Start young because the read-out comes many years or decades later! But from a professional standpoint, cancer prevention has been unequivocally the most interesting experience I had. The impact we had on humanity has been tremendous. But be prepared for people taking shots at you, you will certainly have this experience. The other thing to think about from a professional standpoint is that people who work on cancer prevention are some of the most thoughtful people I know, as well as people who are most interested in humanity. If you look at the way the healthcare system is set up in the US, it is mostly fee-for-service; providers are paid to do things: see patients, do tests, do procedures. By definition, individuals who are working in a field that is trying to put them out of business, generally have their heart in a good place. You will find no sweeter, nicer, more committed people than in the field of cancer prevention.

What does the future of cancer prevention hold?

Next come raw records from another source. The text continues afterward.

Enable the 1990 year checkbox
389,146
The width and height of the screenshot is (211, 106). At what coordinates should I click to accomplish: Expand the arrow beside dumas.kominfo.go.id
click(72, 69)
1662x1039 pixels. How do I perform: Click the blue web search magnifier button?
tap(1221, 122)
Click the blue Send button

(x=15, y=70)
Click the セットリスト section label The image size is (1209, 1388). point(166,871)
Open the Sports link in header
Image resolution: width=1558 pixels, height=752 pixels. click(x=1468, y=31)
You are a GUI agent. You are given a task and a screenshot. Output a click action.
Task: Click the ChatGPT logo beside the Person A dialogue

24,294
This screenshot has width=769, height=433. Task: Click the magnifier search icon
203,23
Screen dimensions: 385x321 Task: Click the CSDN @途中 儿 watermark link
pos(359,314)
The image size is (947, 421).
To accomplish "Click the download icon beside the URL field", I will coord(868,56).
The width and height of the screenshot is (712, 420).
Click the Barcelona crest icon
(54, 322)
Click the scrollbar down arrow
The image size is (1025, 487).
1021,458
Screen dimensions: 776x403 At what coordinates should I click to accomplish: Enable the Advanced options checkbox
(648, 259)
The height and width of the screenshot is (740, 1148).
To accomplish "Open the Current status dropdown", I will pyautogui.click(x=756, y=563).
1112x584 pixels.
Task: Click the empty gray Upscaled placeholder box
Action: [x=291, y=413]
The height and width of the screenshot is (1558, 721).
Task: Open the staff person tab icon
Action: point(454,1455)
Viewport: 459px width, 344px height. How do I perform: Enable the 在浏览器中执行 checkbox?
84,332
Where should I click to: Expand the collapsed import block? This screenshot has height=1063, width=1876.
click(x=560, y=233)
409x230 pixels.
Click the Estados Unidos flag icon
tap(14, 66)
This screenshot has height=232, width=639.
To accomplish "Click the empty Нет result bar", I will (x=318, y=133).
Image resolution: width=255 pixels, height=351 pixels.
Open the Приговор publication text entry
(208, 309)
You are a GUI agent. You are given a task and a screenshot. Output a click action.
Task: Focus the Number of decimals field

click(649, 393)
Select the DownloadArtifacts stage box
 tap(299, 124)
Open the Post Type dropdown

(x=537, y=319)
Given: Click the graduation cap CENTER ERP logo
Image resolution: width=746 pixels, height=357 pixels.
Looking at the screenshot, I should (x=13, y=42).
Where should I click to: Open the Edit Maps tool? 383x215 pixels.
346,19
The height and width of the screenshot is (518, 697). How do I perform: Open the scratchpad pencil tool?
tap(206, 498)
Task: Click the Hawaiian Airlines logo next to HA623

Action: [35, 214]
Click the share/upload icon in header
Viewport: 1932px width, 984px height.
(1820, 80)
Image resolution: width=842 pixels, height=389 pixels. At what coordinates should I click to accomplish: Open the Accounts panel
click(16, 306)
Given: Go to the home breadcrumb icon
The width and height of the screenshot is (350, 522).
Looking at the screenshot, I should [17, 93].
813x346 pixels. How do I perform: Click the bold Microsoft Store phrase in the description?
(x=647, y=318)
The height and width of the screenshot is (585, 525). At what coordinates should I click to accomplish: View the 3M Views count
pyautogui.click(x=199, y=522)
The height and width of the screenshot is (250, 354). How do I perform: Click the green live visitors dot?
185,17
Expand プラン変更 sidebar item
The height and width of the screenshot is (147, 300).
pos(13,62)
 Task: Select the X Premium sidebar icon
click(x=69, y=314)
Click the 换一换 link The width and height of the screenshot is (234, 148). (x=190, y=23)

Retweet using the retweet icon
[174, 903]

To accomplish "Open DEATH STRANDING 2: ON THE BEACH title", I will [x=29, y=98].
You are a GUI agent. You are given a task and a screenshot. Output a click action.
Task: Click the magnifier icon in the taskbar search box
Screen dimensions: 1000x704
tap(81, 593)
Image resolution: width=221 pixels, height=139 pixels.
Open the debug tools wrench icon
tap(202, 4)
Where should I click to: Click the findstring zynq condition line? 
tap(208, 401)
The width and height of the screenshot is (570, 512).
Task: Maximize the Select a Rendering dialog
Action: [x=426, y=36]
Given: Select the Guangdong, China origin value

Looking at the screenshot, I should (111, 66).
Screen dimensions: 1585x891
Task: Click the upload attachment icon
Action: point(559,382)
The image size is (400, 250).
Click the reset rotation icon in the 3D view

The time for large-scale prevention trials is largely over. That being said, all of us have witnessed firsthand what happens when population science is not properly overseen. COVID-19 has made us realized the importance of population science and the need for investing in prevention. We are living that now and our children, grandchildren and great-grandchildren are being placed at risk if we do not pay proper attention to it. So, if there was a time to invest in cancer prevention in a thoughtful way, maybe better ways of designing trials, using new biomarkers, identifying at-risk populations, the time is now. Unfortunately, the trials are not small and rarely can be accomplished quickly. With telemedicine and tracking people long-term at distance with surrogate measures, we may better understand how to reduce the impact of cancer on our patients. I have never met a person saying they would prefer to get a cancer and be treated and cured than to do something to prevent it in the first place. When we opened the PCPT, the volume of telephone calls received by the Cancer Information Service had never received so many calls in one day. The American public is interested in cancer prevention. The public is pitching the ball at us; we need to be prepared to catch it!

 

Thank you!

 

References

  1. Goodman PJ, Tangen CM, Crowley JJ, Carlin SM, Ryan A, Coltman CA, Jr., Ford LG and Thompson IM. Implementation of the Prostate Cancer Prevention Trial (PCPT). Controlled clinical trials. 2004; 25:203-222.
  2. Thompson IM, Chi C, Ankerst DP, Goodman PJ, Tangen CM, Lippman SM, Lucia MS, Parnes HL and Coltman CA, Jr. Effect of finasteride on the sensitivity of PSA for detecting prostate cancer. Journal of the National Cancer Institute. 2006; 98:1128-1133.
  3. Goodman PJ, Tangen CM, Darke AK, Lucia MS, Ford LG, Minasian LM, Parnes HL, LeBlanc ML and Thompson IM, Jr. Long-Term Effects of Finasteride on Prostate Cancer Mortality. The New England journal of medicine. 2019; 380:393-394.
  4. Klein EA, Thompson IM, Jr., Tangen CM, Crowley JJ, Lucia MS, Goodman PJ, Minasian LM, Ford LG, Parnes HL, Gaziano JM, Karp DD, Lieber MM, Walther PJ, Klotz L, Parsons JK, Chin JL, et al. Vitamin E and the risk of prostate cancer: the Selenium and Vitamin E Cancer Prevention Trial (SELECT). Jama. 2011; 306:1549-1556.
  5. Tangen CM, Schenk J, Till C, Goodman PJ, Barrington W, Lucia MS and Thompson IM. Variations in prostate biopsy recommendation and acceptance confound evaluation of risk factors for prostate cancer: Examining race and BMI. Cancer epidemiology. 2019; 63:101619.
  6. Hurwitz LM, Kulac I, Gumuskaya B, Baena Del Valle JA, Benedetti I, Pan F, Liu JO, Marrone MT, Arnold KB, Goodman PJ, Tangen CM, Lucia MS, Thompson IM, Drake CG, Isaacs WB, Nelson WG, et al. Use of Aspirin and Statins in Relation to Inflammation in Benign Prostate Tissue in the Placebo Arm of the Prostate Cancer Prevention Trial. Cancer prevention research (Philadelphia, Pa). 2020.